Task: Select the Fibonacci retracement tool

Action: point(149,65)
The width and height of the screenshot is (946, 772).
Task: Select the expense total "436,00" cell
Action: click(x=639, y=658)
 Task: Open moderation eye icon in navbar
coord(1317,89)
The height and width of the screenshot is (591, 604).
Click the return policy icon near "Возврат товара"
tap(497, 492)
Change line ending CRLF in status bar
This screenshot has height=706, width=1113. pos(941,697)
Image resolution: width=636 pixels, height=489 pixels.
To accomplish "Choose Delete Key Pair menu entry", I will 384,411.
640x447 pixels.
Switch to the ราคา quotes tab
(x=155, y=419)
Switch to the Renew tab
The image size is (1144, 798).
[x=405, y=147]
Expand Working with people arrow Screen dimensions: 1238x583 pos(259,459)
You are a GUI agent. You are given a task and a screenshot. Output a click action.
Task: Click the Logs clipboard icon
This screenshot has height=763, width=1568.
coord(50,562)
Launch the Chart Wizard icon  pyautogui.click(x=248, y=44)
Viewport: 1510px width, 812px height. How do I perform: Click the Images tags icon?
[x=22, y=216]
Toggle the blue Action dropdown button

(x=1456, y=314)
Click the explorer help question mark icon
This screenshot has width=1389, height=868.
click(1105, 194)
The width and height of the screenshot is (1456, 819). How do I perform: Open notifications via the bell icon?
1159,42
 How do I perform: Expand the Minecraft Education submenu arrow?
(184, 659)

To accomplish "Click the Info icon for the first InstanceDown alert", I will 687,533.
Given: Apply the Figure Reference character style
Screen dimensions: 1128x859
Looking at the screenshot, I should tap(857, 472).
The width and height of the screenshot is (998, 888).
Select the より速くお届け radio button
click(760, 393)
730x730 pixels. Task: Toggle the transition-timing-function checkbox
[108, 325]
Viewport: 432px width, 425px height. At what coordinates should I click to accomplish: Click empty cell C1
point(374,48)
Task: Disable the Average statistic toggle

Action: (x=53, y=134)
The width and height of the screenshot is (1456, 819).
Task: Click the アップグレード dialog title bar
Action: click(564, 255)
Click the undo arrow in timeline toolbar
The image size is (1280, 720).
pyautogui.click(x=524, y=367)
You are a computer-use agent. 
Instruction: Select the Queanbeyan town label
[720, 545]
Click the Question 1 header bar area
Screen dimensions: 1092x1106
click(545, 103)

● ● ● ●

> _SET EXERCISE_
Reproduce verbatim the lines of the records from the one containing "Click the undo arrow in timeline toolbar" through the final line of the records, both ends included.

> _RESPONSE TO THE TASK_
Click the undo arrow in timeline toolbar
The image size is (1280, 720).
pyautogui.click(x=524, y=367)
You are a computer-use agent. 
Instruction: Select the Queanbeyan town label
[720, 545]
Click the Question 1 header bar area
Screen dimensions: 1092x1106
click(545, 103)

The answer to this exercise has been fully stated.